====== Data to examine

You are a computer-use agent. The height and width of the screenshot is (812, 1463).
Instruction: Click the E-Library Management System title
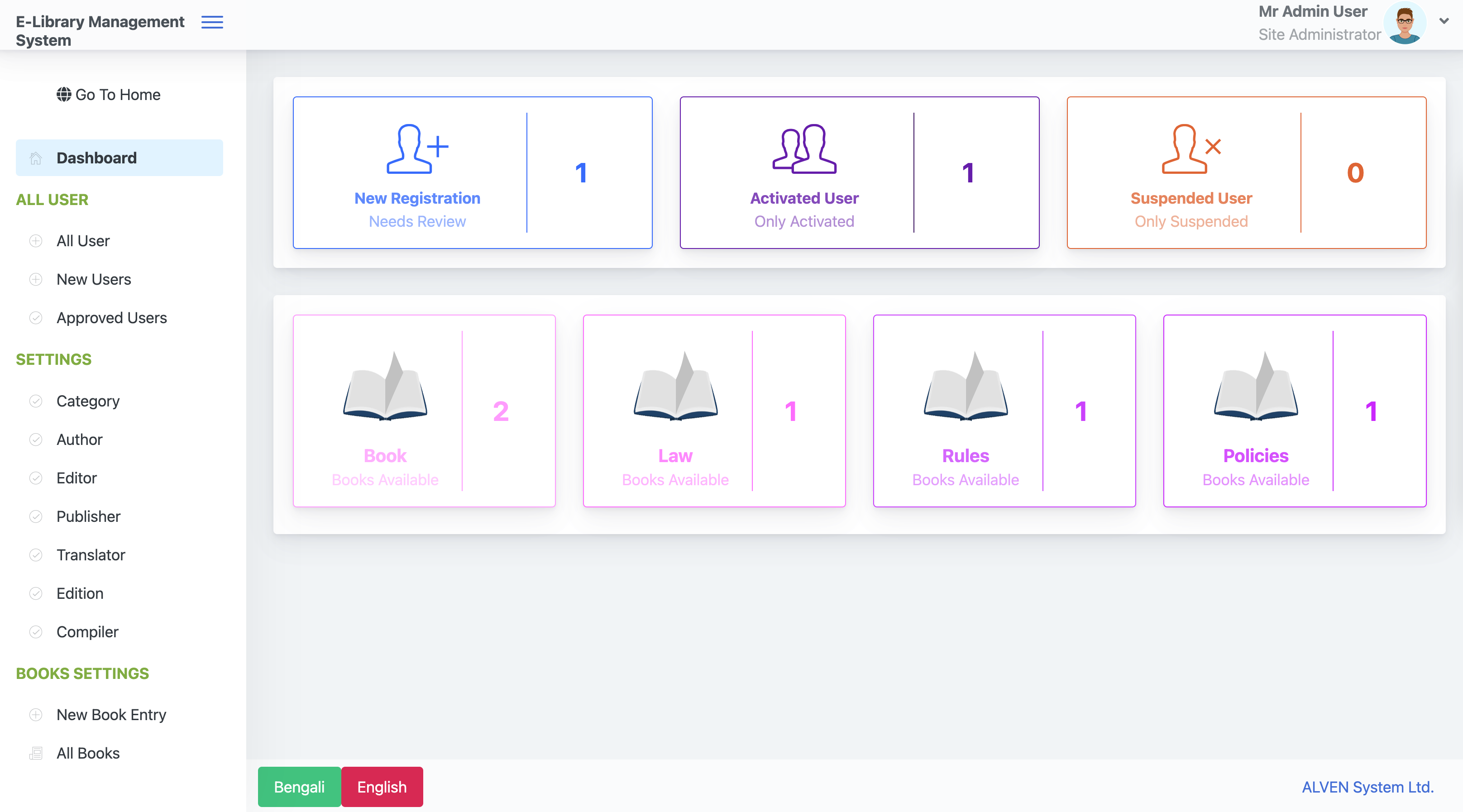pyautogui.click(x=100, y=31)
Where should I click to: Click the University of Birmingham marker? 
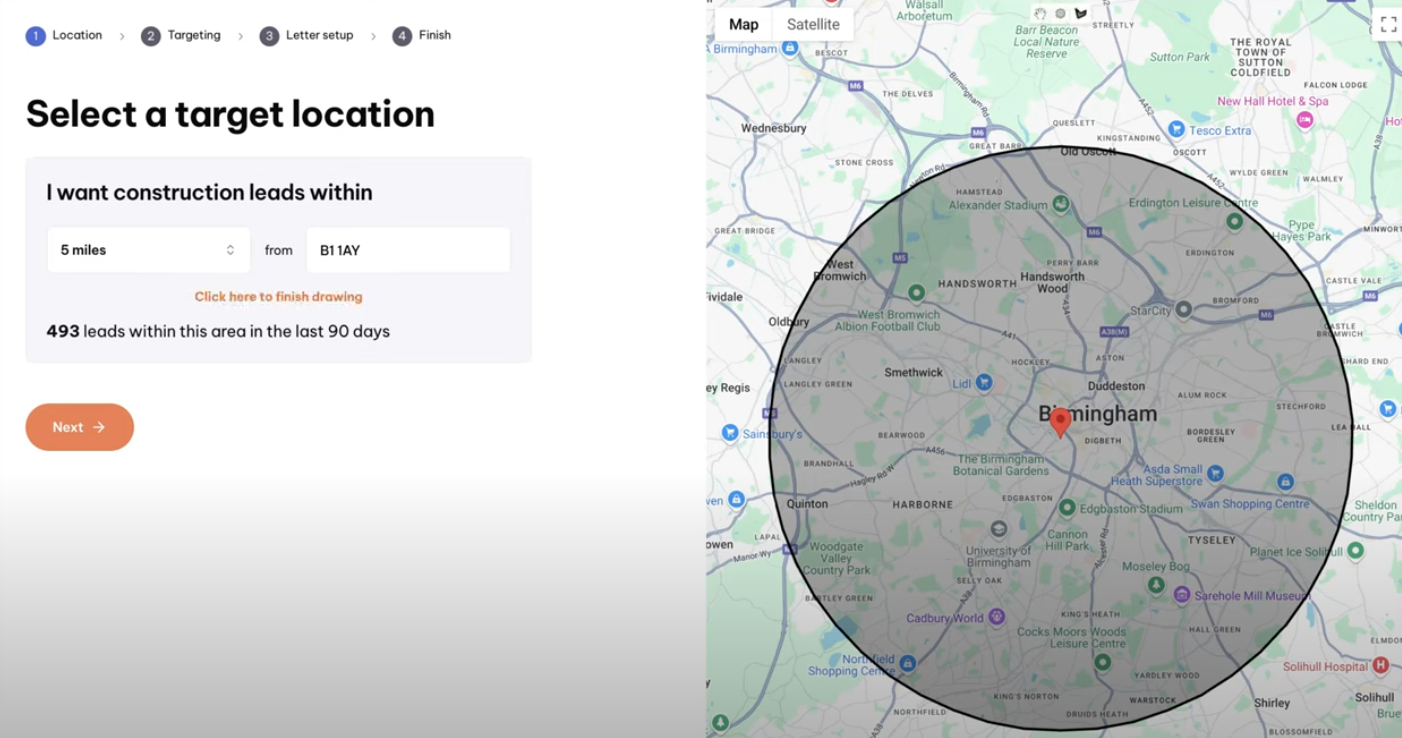[x=998, y=529]
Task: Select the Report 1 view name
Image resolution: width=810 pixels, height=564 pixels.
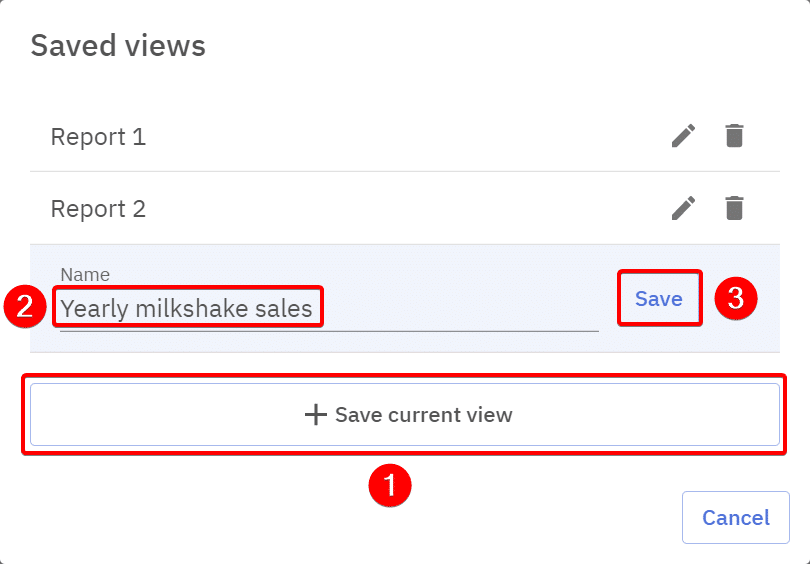Action: pyautogui.click(x=98, y=137)
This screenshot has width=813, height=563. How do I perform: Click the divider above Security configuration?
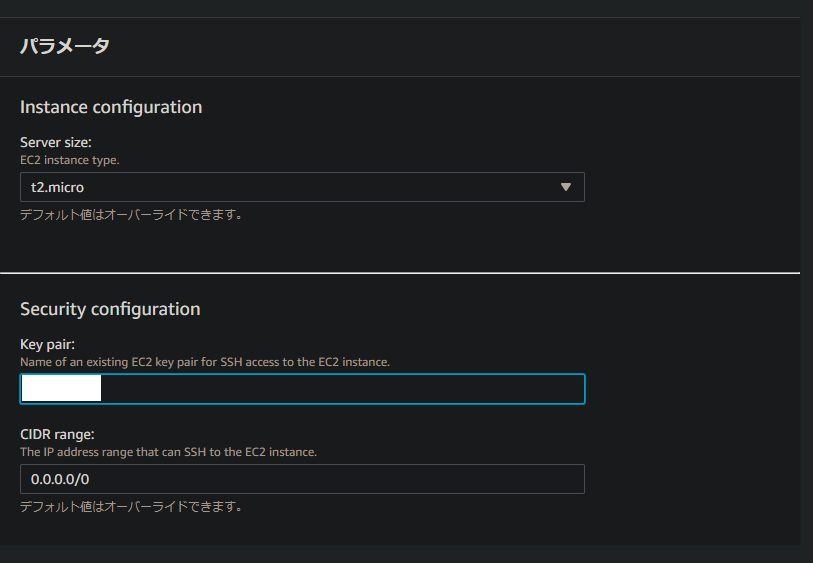tap(400, 272)

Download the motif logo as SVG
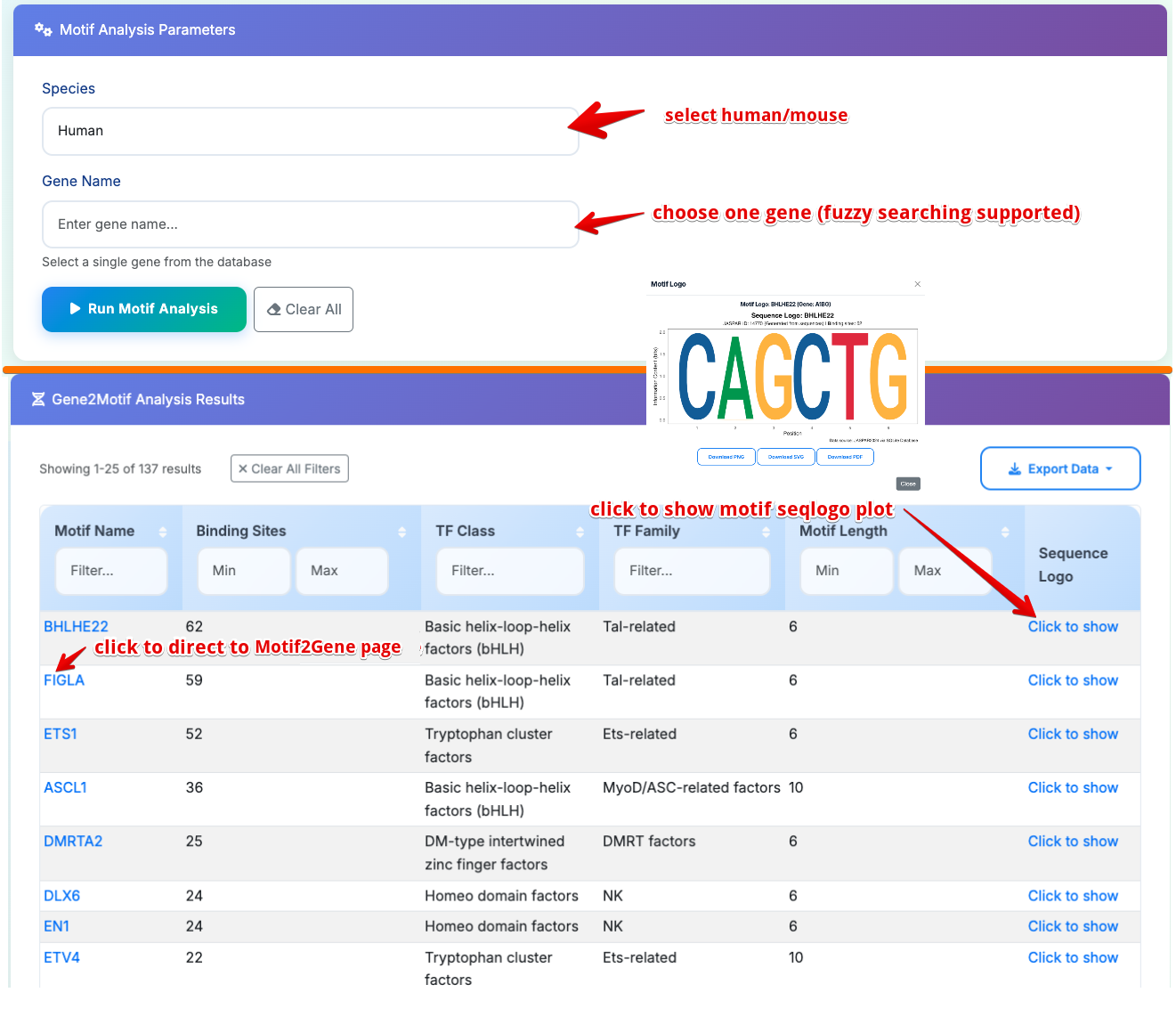point(785,457)
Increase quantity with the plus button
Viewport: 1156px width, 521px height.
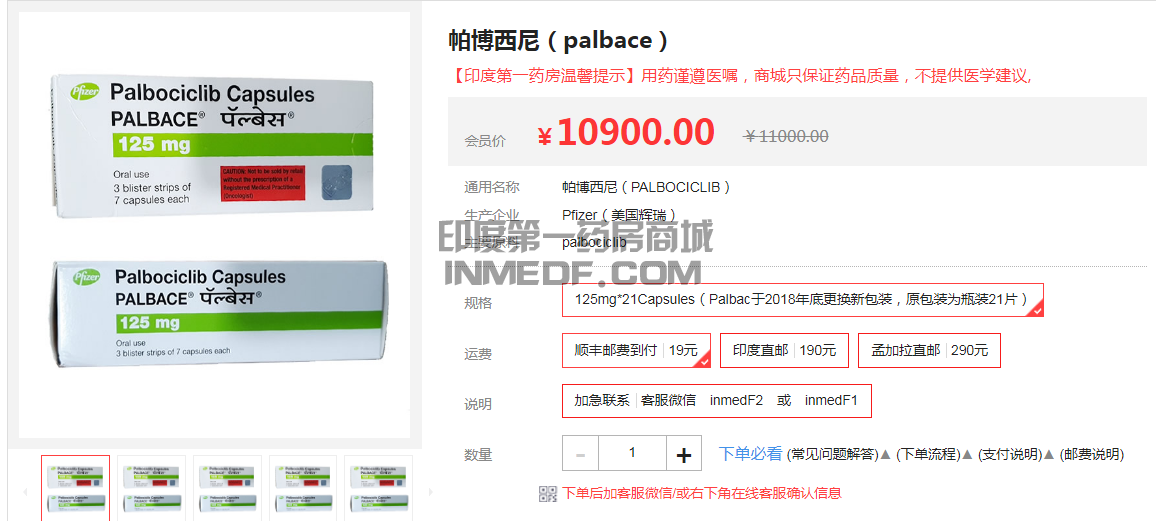tap(683, 455)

============

Type the listing out again word for word, passing over each picture.

You are a computer-use agent. The height and width of the screenshot is (812, 1463).
Instruction: Click the E-Library Management System title
pyautogui.click(x=100, y=31)
Where should I click to: Click the University of Birmingham marker? 
[x=998, y=529]
Task: Select the Report 1 view name
Image resolution: width=810 pixels, height=564 pixels.
Action: pyautogui.click(x=98, y=137)
This screenshot has width=813, height=563. How do I perform: Click the divider above Security configuration?
tap(400, 272)

Download the motif logo as SVG
point(785,457)
Increase quantity with the plus button
Viewport: 1156px width, 521px height.
tap(683, 455)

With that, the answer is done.